The Office of Chief Medical Examiner performed an autopsy on one of the slain men Monday and was planning to perform the second autopsy Tuesday.

Police spent Sunday night and Monday searching the apartment and the building’s grounds for clues. At one point Sunday night, police tried to track at least one of the suspects across nearby West Cutts Street.

Police also used lasers to map the scene, which could help determine bullet trajectories.

On Monday, a half-dozen orange cones marked the spot where at least one of the men fell, said neighbor Priscilla York. She lives across the street and said her 14-year-old grandson and 16-year-old granddaughter were outside when the shooting occurred.


“I thought it was fireworks. Next thing I know (my grandchildren) are saying, ‘Memere, that was gunshots,’ ” York said.

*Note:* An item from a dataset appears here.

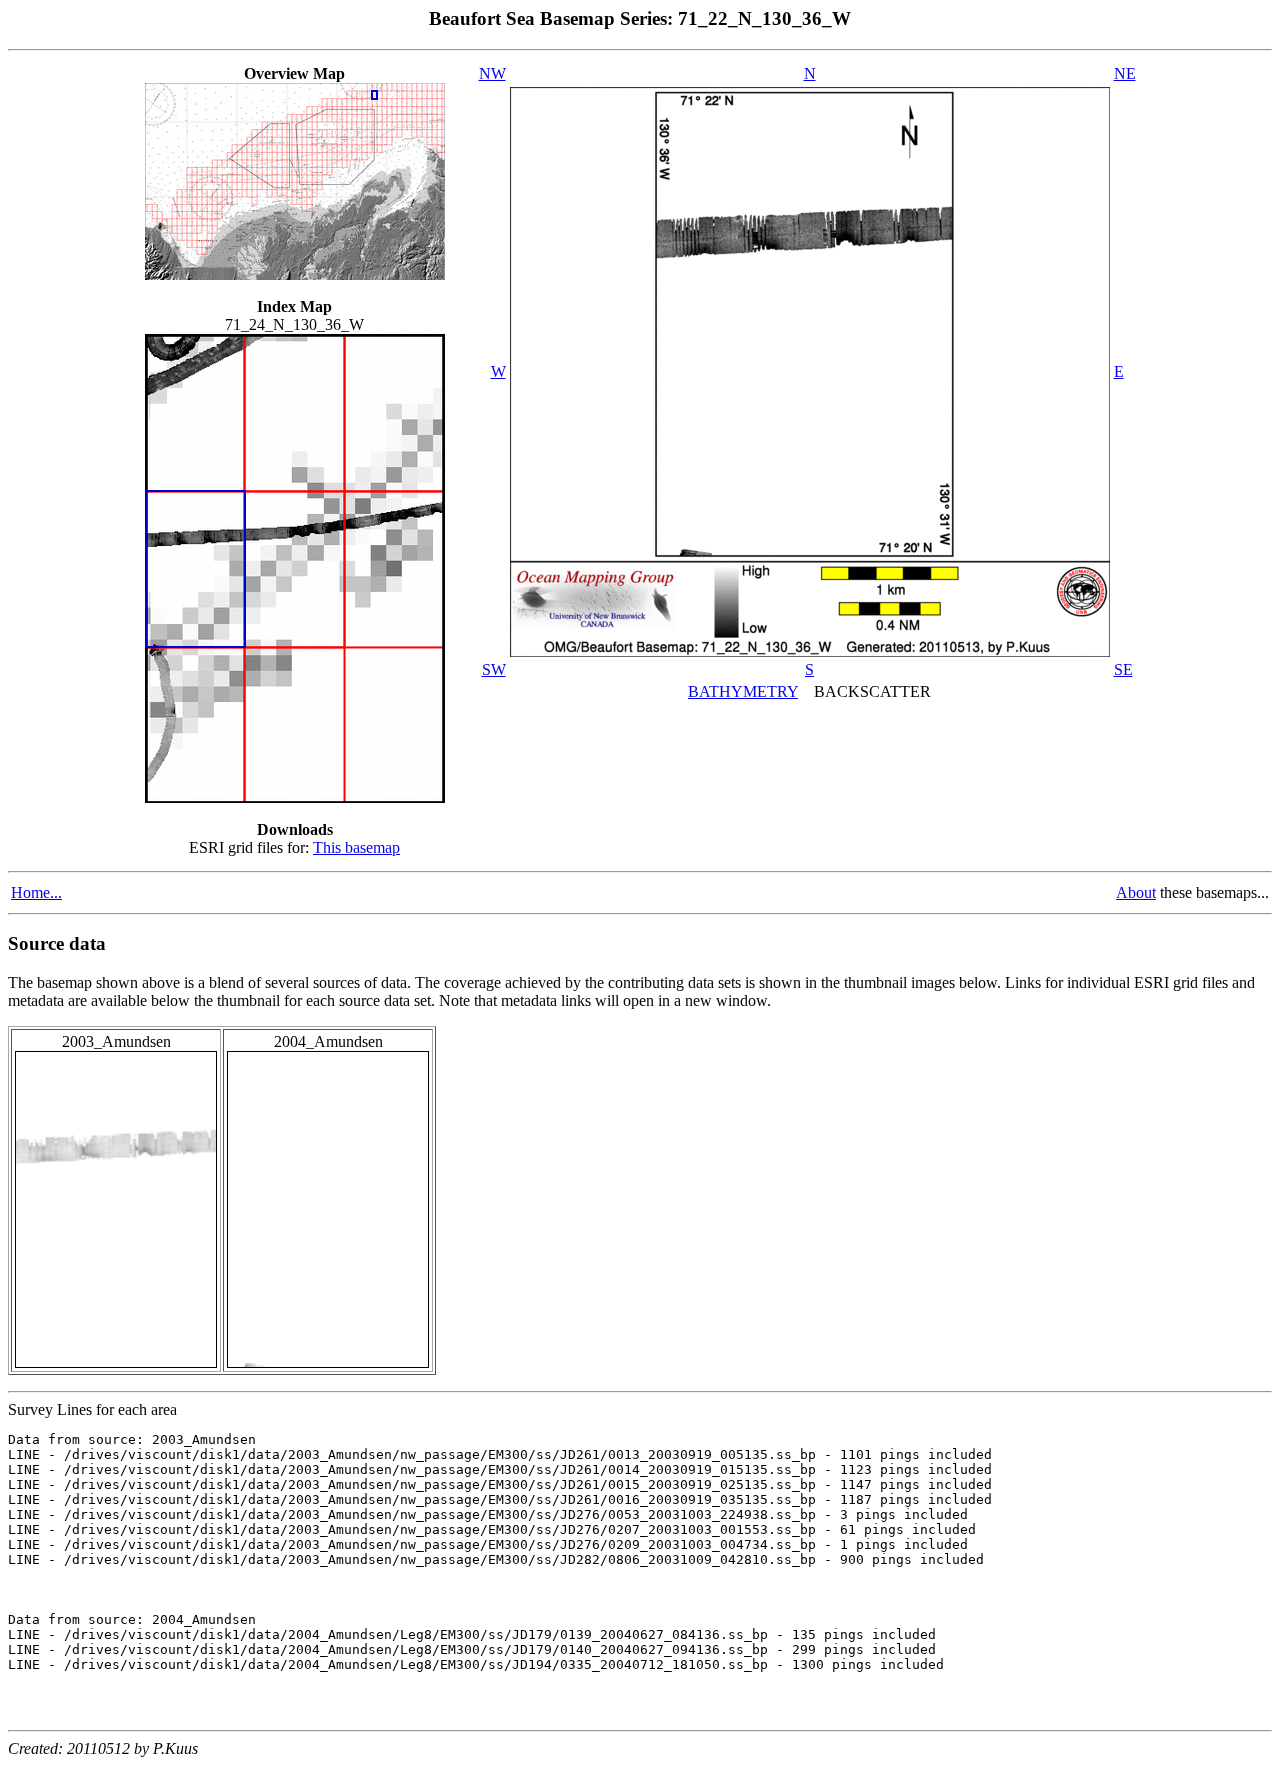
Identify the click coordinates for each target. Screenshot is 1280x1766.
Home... (36, 892)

York said her grandchildren saw a group of five – four women and one man – scatter from the yard after the shots were fired. The grandchildren and a friend later provided statements to police, she said.

“There was a body where the cones on the grass are,” York said, pointing to the cones at the edge of the building’s driveway.

York said the people who lived in the building were generally quiet, as is the neighborhood.

“They seemed like decent people. There’s never any trouble,” she said. “You wouldn’t expect anything like this.”

Goliath Vanalehen, who lives in one of the other apartments in the building, said Monday that he had been grocery shopping when the shooting happened, but arrived home about 20 minutes later. He said he saw one man lying on the ground near the building.

“I’m surprised by this. Most of the people around here have young kids,” he said.

Vanalehen, who moved into the building a few months ago and didn’t know his neighbors, said he was worried about his dog, cat and chinchilla because they had been locked inside the apartment since Sunday night and he had been barred from entering the building. Police assured him the pets were being looked after and planned to let him in early Monday evening.